Opinions of Friday, 2 January 2004

Columnist: GNA

Water bodies under threat from vegetable farmers

A GNA Feature by Edmund Quaynor

Koforidua, Dec. 31, GNA - The rains have stopped. Some years back, this was the time that farming activities were at their lowest ebb as farmers waited for the drying up of their grains to be harvested while those who had planted perennial crops weeded under them to protect them against bushfires.

However, in recent times, the end of the rains has become the most active time for vegetable growers in the Southern half of the country, especially in the Eastern Region. Most of these farmers now move into the river valleys and the beds of small streams, which serve as the sources of the big rivers, to do their farming.

In December and January the flow of water in most streams is low thereby enabling the vegetable farmers to farm on the fertile sediments left at banks.

Due to the availability of water during the dry season farmers cultivate a variety of vegetables for the market.

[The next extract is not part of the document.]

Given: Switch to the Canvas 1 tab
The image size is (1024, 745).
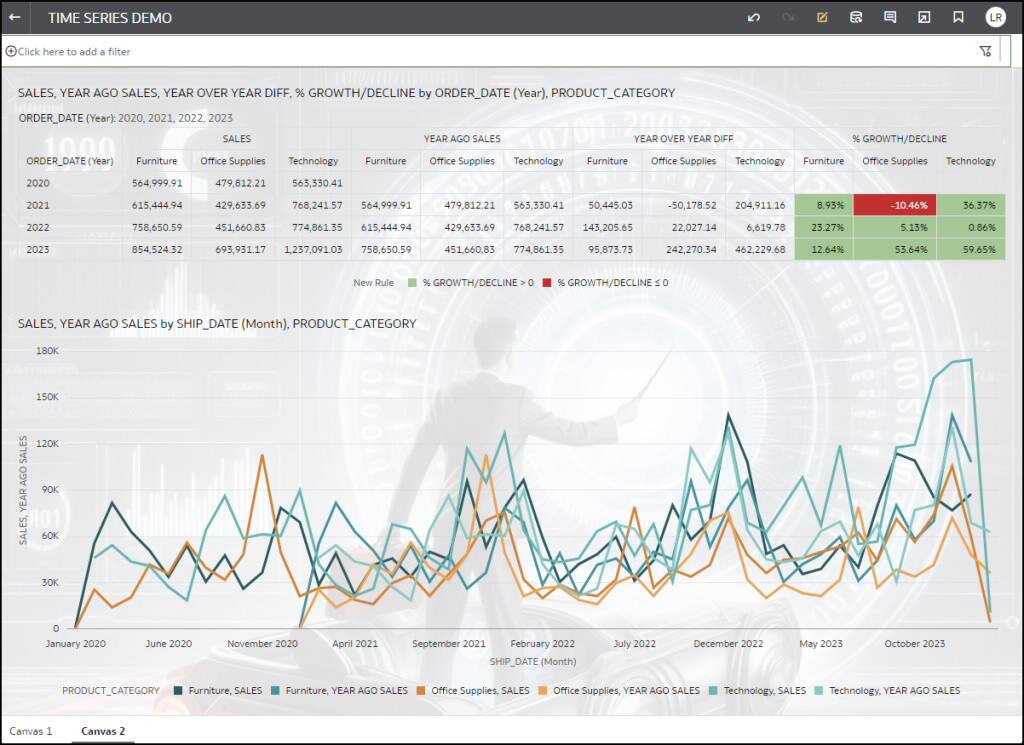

Dry season gardening from January to April is very lucrative as the middle-women struggle for the few vegetables available and compete by offering higher prices to the farmers.

Many farmers are, therefore, attracted into the dangerous practice of farming in some instances on riverbeds.

Though the good prices for vegetables might be a welcome development, unless care is taken there might be catastrophic consequences for water bodies.

A visit to Akwapim North, Suhum/Kraboah/Coaltar and the West Akim Districts in the Eastern Region by the GNA revealed that farming in the valleys and riverbeds had increased sedimentation and some of the streams have been 'killed' and no water flows in them even during the rainy season. This calls for immediate steps to be taken to save the affected streams.

Vegetable farming also requires frequent spraying of agricultural chemicals and these pollute the water bodies.

Most of the chemicals are known to be harmful to both humans and other living things including fishes, birds and animals that depend on the streams.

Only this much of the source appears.